* [INSTRUCTIONS TO FOLLOW]: From the listing below, retype exactly the line holding "Given: Check the checkbox for 美女总裁的贴身高手", the line holding "1568x762 pixels.", and the lines between them; skip everything else.

* [DATA SHOWN]:

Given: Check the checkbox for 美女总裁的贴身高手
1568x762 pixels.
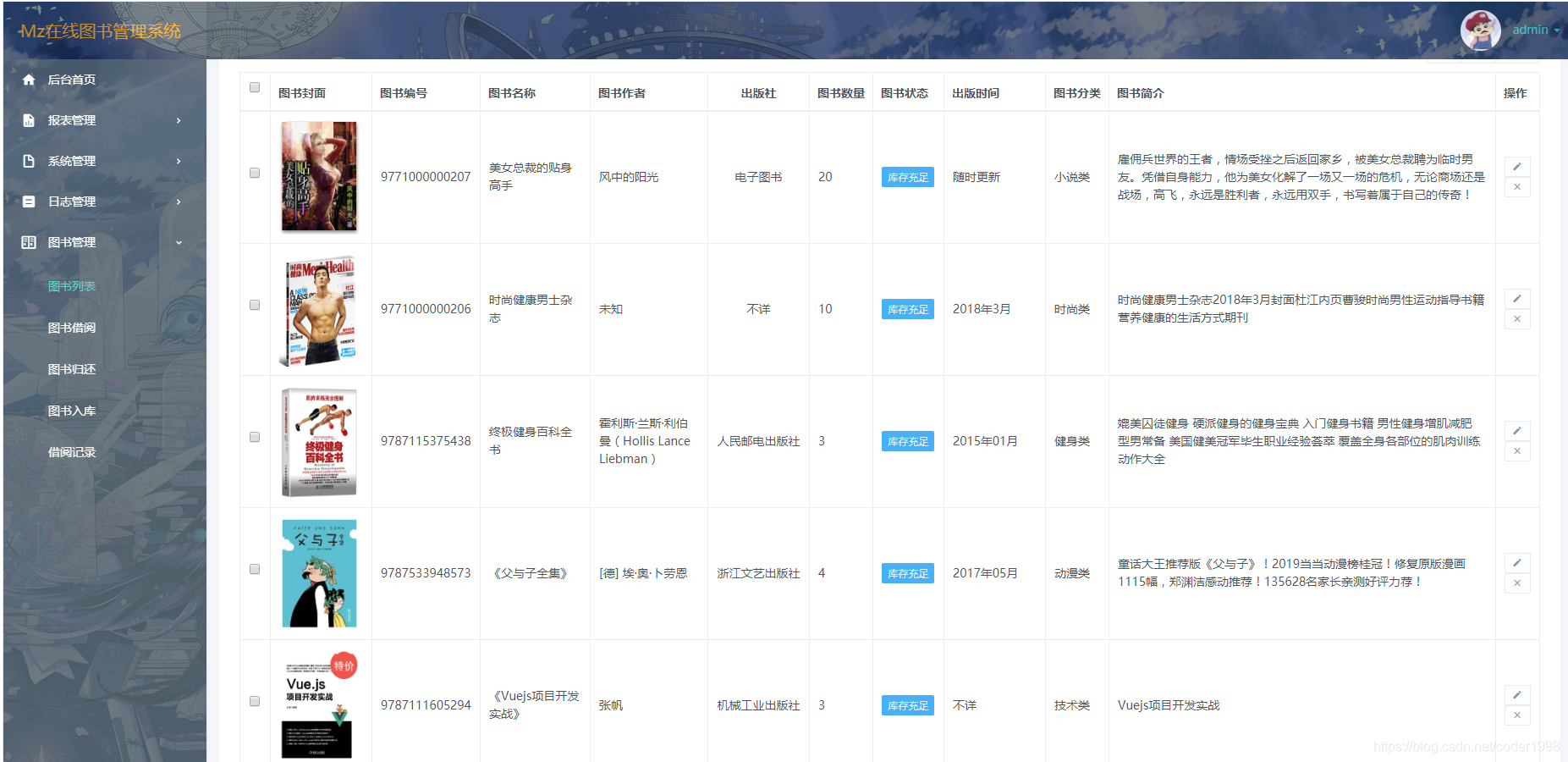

==

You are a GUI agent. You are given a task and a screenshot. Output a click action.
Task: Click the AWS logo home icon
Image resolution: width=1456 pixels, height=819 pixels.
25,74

* * *

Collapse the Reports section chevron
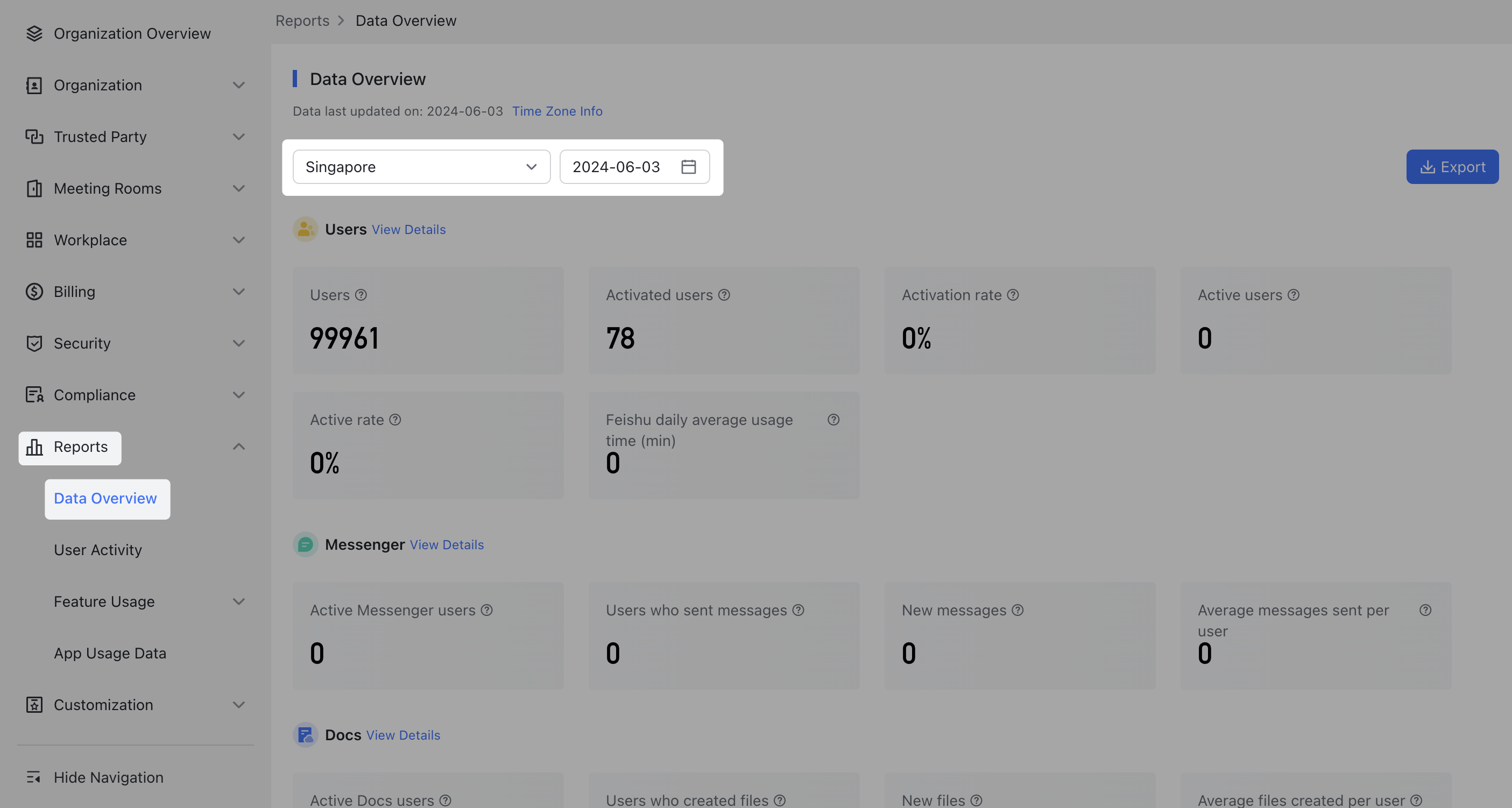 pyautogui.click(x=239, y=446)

* [REPLY TO THE TASK]:
Given: Check the checkbox for 美女总裁的贴身高手
1568x762 pixels.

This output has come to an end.